After returning home from my first jaunt to Hawaii, I barely had time to launder clothes before setting out again. This time the trip would be with another colleague, Stan Katzman, and his wife Fran, who would be traveling along for the excursion. We spent some days on Honolulu and then were off to Camp Zama, outside Tokyo. I have many memories of our experiences in Japan, but no pictures. Here are some pictures of our time on Oahu.


Koko Head

One weekend day our colleague Danny took us on a jaunt around Oahu. This is the Hawaiian shore east of Diamond Head. The hills in the center are the remaining parts of the crater at Koko Head.


Hanama Bay

Hanauma Bay was formed from one of the craters at Koko Head. The ocean has breached the crater wall to form this protected area. Since our time there it has become heavily commercialized, but back in 1974 it was closer to its natural state.


Koko Head

These lava flows impressed me on my first visit to the area and I was happy to revisit them.

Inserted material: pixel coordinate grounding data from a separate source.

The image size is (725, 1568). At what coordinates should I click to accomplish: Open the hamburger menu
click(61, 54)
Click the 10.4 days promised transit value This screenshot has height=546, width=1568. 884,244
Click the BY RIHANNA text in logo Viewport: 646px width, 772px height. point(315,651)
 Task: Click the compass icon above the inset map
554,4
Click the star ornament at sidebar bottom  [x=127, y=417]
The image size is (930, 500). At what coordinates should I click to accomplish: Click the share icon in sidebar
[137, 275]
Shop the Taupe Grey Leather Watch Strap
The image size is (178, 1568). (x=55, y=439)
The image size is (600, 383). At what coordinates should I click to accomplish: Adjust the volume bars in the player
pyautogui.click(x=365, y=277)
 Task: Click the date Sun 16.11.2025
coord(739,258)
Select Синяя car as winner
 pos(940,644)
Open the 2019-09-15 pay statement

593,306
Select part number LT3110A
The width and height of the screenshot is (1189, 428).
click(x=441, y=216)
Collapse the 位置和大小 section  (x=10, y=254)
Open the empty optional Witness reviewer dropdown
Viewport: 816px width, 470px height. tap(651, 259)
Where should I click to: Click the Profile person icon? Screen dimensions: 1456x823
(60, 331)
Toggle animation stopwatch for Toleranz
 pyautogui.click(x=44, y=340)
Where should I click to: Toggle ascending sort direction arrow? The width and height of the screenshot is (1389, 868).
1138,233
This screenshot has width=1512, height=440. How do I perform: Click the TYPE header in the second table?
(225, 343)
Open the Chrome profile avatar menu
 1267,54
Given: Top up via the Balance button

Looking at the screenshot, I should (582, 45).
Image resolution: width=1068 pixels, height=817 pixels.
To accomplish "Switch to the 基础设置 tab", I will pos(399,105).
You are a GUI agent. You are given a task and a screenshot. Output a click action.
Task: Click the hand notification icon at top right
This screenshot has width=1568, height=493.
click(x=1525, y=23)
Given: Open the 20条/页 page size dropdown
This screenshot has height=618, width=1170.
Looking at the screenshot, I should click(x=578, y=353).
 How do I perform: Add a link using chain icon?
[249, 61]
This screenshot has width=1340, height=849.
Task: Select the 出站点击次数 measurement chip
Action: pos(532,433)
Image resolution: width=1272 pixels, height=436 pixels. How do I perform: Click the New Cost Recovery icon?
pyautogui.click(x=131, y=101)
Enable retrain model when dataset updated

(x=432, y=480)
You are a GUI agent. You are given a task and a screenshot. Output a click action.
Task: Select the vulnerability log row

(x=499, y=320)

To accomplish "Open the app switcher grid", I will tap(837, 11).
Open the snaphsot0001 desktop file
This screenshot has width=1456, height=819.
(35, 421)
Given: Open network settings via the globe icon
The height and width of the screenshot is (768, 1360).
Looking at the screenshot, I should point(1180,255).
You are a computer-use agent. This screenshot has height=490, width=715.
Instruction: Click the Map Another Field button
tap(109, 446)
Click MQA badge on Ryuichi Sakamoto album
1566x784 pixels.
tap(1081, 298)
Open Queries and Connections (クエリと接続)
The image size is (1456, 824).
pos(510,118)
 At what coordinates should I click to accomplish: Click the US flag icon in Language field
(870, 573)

I was suffering from a severe cold and had dosed up on medication so I didn't clamber over the rocks as much as I had on the previous trip.


Halona Blowhole

A bit farther up the eastern coast is the Halona Blowhole.


Kaneohe Bay

Kaneohe Bay. As with many features in the islands, it is the remnant of an ancient caldera that long ago slipped into the ocean.


Laie Point

(L-R) Danny, Fran & Stan.

Our next stop was La'ie Point. Apparently one of the main attractions is a hole cut through one of the offshore islands. I completely missed that, but the place was certainly beautiful. Still pictures just don't do water justice. The surf was amazing (and this wasn't a time of year noted for big surf).


Tahitian Village

One of the stops on the trip was the Polynesian Culture Center. There is a wealth of information at the link describing the center, its origins, and the different cultures represented. Scroll down to the links below all the advertising.

Throughout the center are "villages" showcasing the traditional lifestyle, arts and crafts of the various cultures. This is the Tahitian Village.


Hawaiian Barge

Later in the afternoon there was a program that featured traditional music and dance of the individual cultures. Dancers were conveyed around a lagoon on barges. I took many pictures, but this Hawaiian barge will give you the idea. I also liked the Maori barge, but our recent (2015) trip to New Zealand had much more of the cultural background of that people.


Warrior Stan

There were also places where the tourists could dress up and live out their island fantasies. Stan, always a cheerful and friendly fellow, obviously had a hidden warrior there somewhere.


Sunset Beach

Our final stop for the afternoon was, naturally, Sunset Beach.

The surf can get pretty fierce here in the winter. We were visiting in the spring, so the swells looked pretty manageable. At least one surfer was enjoying the water.

My cousin Betty Pease Hopkins and her husband lived near here shortly after they married. He was in the Army at the time. Pretty tough duty station!

From this point we cut straight back to Honolulu. A native Hawaiian colleague told me that many mainlanders fantasize about retiring to Hawaii, but (set aside the very steep cost of living) they soon get stir-crazy. We pretty much circled the island in a day trip that included plenty of leisurely stops.